My own philosophical journey began with a freshman fling with Marxism vis-à-vis energetic lectures by NYC-born Jewish professors. This segued into a quasi-Marxist fusion with Postmodernism (e.g., Foucault, Rorty). All of this came into profound doubt, however, upon my stumbling upon Karl Popper’s falsifiability thesis and Hayek’s ‘The Road to Serfdom’, life-changing intellectual doorways I passed. These events, coupled with a Logic 101 course, changed my interests from a generally ‘Continental’ philosophical approach (albeit leftie, relativist incarnations thereof) to a more Anglo-oriented ‘Analytic’ approach. I was soon gobbling up ‘Quine vs. Carnap’ literature, reading contemporary philosophy of language, and the like.
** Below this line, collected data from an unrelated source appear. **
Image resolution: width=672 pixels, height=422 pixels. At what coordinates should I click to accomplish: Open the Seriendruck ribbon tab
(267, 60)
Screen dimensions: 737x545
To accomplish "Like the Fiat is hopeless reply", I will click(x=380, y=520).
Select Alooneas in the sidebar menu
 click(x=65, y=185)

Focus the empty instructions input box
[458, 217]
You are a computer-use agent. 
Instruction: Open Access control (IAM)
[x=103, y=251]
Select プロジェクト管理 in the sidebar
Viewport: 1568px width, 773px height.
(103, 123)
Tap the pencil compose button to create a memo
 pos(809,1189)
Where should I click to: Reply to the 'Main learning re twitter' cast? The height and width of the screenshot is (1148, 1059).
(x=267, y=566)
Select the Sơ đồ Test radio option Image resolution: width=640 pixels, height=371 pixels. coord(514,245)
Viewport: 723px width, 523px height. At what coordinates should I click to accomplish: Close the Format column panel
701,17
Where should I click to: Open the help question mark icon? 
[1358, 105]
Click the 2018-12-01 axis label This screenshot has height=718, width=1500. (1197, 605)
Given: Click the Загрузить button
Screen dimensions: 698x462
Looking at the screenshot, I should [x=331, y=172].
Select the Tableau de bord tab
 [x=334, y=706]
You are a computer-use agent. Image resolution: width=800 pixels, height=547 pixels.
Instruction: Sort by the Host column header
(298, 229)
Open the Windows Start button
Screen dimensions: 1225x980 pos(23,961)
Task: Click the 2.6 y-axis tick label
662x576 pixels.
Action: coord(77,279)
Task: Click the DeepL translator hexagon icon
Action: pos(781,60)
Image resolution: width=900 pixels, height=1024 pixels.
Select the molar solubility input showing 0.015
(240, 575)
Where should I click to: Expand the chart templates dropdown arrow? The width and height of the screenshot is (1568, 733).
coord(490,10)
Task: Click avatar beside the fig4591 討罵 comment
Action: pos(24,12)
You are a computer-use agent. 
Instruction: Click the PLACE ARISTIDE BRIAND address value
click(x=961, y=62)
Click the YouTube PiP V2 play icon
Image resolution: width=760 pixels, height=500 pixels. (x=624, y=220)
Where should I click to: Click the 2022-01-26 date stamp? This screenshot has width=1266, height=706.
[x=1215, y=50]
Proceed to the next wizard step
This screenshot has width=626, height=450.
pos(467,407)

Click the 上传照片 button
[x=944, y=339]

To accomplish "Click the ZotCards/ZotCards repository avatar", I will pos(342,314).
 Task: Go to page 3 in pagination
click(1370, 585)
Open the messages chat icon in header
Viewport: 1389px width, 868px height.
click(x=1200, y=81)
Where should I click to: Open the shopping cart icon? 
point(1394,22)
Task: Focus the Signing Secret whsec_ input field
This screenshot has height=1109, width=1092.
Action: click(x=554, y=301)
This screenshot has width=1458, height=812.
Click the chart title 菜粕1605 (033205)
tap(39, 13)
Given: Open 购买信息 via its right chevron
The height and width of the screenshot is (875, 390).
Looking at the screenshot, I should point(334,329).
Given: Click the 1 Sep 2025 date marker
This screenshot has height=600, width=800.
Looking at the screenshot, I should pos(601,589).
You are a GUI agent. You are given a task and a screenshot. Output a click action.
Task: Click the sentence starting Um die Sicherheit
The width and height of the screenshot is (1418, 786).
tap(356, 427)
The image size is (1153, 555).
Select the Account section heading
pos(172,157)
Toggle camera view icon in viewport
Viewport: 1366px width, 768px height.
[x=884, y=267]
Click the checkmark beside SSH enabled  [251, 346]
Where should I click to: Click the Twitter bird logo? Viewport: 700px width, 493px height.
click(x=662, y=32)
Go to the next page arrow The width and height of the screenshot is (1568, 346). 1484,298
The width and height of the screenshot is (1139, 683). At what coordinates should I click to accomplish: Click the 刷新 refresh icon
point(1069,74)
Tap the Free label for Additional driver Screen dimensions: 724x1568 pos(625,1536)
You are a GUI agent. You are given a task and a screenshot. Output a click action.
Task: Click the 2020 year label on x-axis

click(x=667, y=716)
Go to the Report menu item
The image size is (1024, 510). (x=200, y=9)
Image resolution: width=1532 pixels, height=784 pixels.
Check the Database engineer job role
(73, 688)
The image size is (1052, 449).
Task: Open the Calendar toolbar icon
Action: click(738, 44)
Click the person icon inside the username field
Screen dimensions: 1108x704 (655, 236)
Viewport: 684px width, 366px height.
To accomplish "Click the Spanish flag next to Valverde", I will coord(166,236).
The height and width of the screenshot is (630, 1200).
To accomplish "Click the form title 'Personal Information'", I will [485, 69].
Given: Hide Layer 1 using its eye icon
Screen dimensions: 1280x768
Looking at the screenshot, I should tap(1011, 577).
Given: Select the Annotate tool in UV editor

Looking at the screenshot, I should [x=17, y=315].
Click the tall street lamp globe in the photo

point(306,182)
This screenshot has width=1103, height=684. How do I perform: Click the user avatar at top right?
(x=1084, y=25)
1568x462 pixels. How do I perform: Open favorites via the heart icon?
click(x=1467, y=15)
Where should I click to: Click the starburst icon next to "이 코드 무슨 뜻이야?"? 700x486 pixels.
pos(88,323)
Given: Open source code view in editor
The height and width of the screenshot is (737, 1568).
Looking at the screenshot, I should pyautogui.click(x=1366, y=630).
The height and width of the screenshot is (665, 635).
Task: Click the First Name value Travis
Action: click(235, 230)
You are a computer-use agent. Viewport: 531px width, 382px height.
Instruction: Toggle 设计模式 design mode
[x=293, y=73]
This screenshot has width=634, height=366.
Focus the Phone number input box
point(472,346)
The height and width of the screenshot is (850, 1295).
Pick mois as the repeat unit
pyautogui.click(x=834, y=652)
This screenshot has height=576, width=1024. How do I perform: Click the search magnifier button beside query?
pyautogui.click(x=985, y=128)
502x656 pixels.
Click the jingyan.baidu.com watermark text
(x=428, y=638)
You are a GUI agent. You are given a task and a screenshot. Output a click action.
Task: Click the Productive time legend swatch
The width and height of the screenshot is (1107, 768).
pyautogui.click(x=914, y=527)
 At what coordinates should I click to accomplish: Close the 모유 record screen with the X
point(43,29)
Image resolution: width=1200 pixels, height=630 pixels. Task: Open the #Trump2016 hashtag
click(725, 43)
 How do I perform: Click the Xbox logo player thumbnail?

The most significant pushes I received, and which I am still on the trajectory of, include the later Wittgenstein, a re-engagement with Nietzsche, and most of all, looking into the ‘hard problem’ in philosophy of mind. On the latter subject, I am very much in the camp of the so-called New Mysterians (e.g., Nagel, McGinn, and to a certain degree Searle), whose approach tackles the inherent theoretical limits of materialism, functionalism, and/or physicalist reductionism. And while it’s too long to get into here, it’s my contention that materialist explanations of the mind (and human intentionality, for that matter) lend themselves to liberal politics, while more skeptical New Mysterian positions lend themselves to conservative politics.
Throughout all these years, college and post-college, I found it hard to read fiction. I became too impatient, dropping such books to get back to what I really loved: philosophy and political theory. As I approached middle-age, however, the ticking of the clock becoming more pronounced, I began to appreciate the ‘Great Books’ of literature more. (I think this is natural too; it doesn’t make sense for an 18 year old freshman to read Eliot or Hemingway; they haven’t lived enough to appreciate the themes.) For the better part of the past 10 years, I have read primarily literature, as well as books on film and aesthetics.
It is now, at *this* stage of my life (late 40s) where, given the Alt-Right perspectives and concerns that brings us all to sites like Counter-Currents, I am only now beginning to truly explore figures like Hegel and Heidegger, attempting to orient their insights into our current situations.